------ Task input

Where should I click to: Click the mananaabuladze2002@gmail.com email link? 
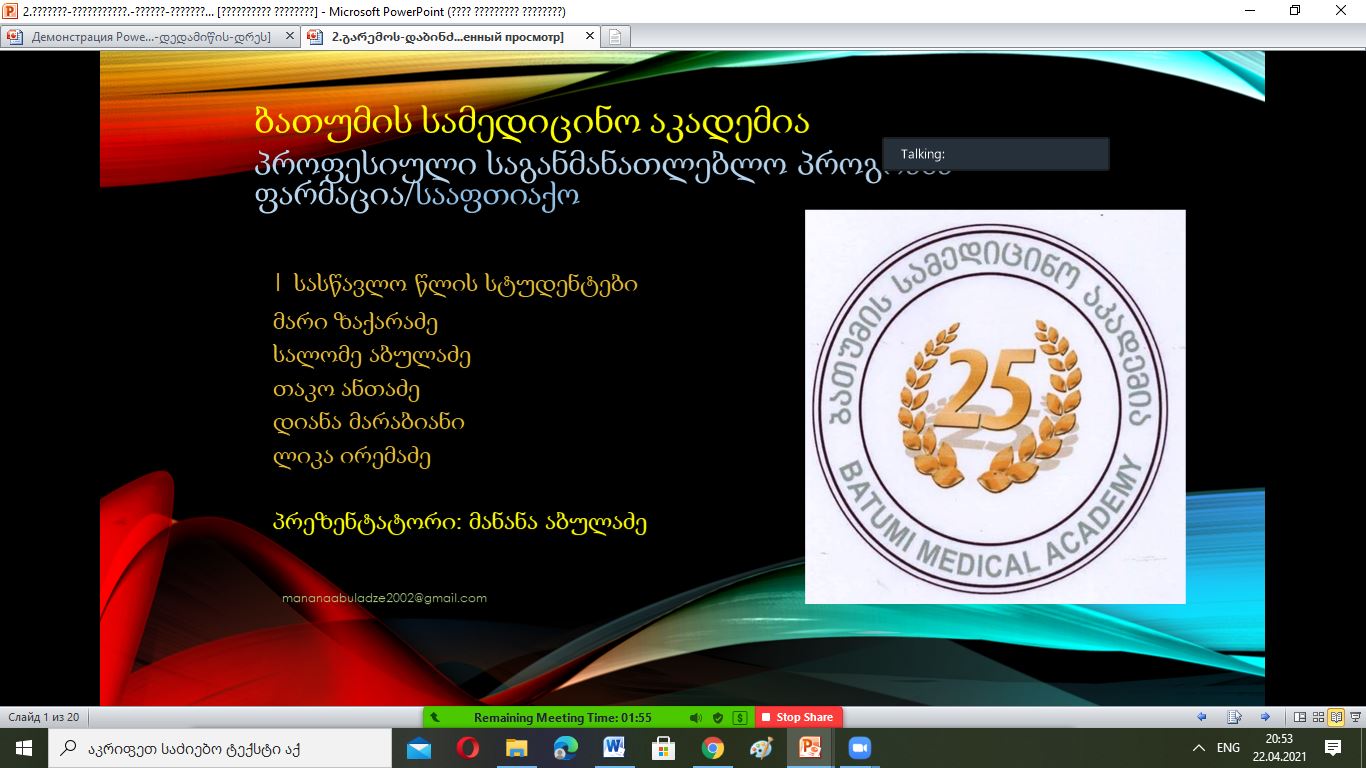click(385, 598)
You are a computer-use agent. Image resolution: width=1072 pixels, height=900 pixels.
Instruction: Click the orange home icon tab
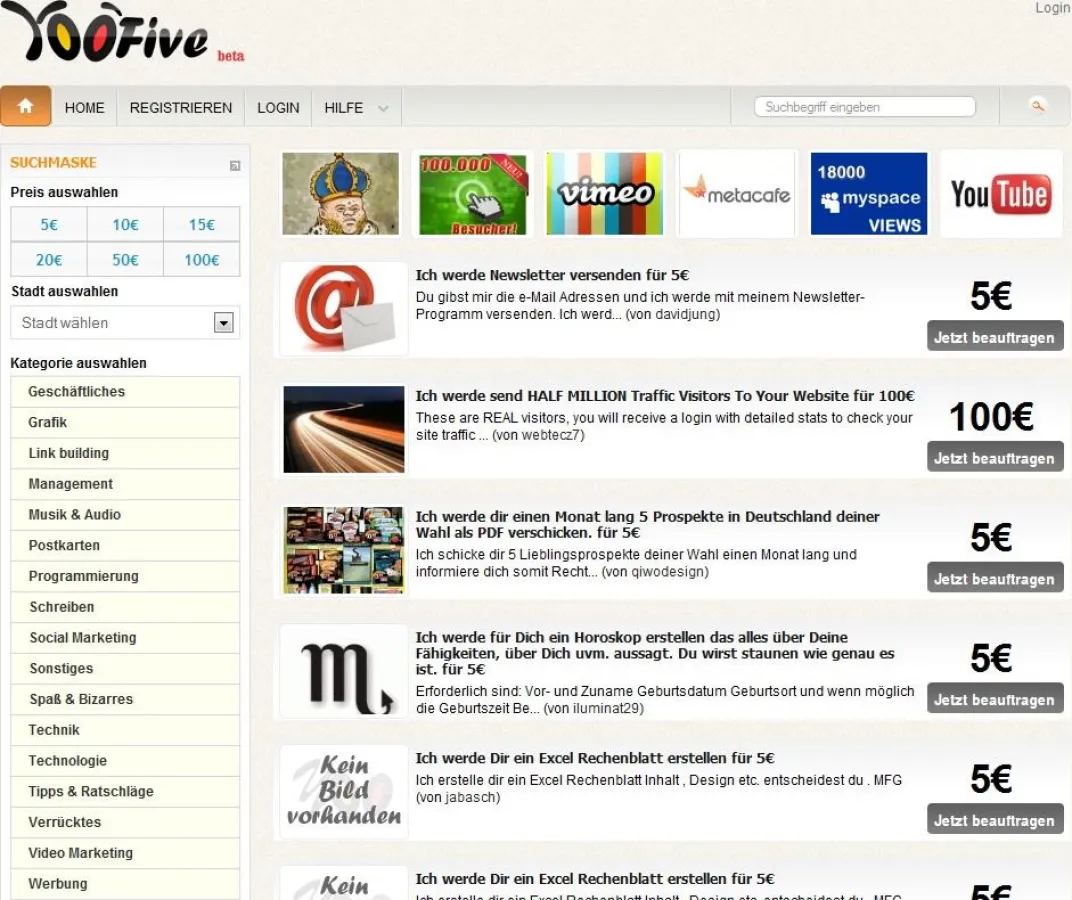coord(25,105)
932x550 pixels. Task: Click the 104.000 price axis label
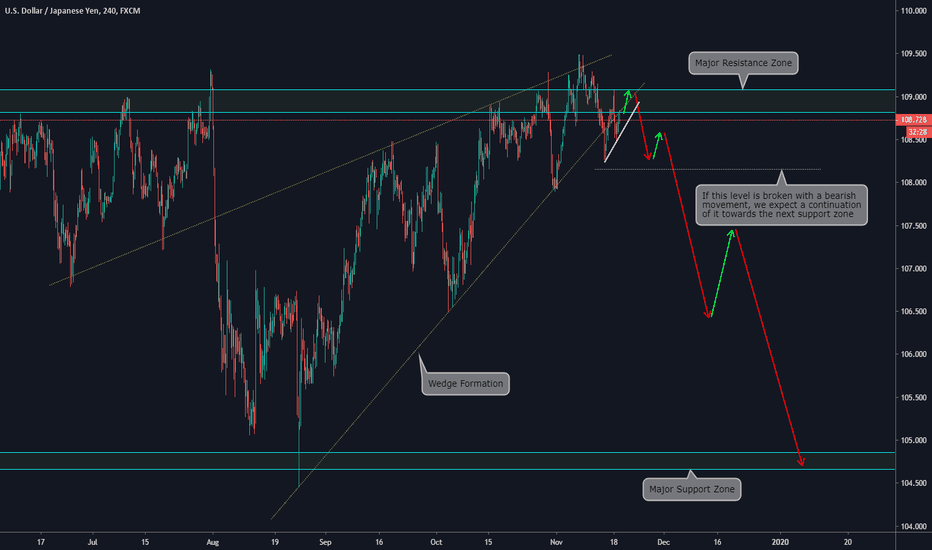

------------

I need every line of the material that includes "pixels", so please copy them out.

Answer to the exercise.
You are a computer-use agent. Image resolution: width=1072 pixels, height=900 pixels.
932x550 pixels. Task: Click the 104.000 price axis label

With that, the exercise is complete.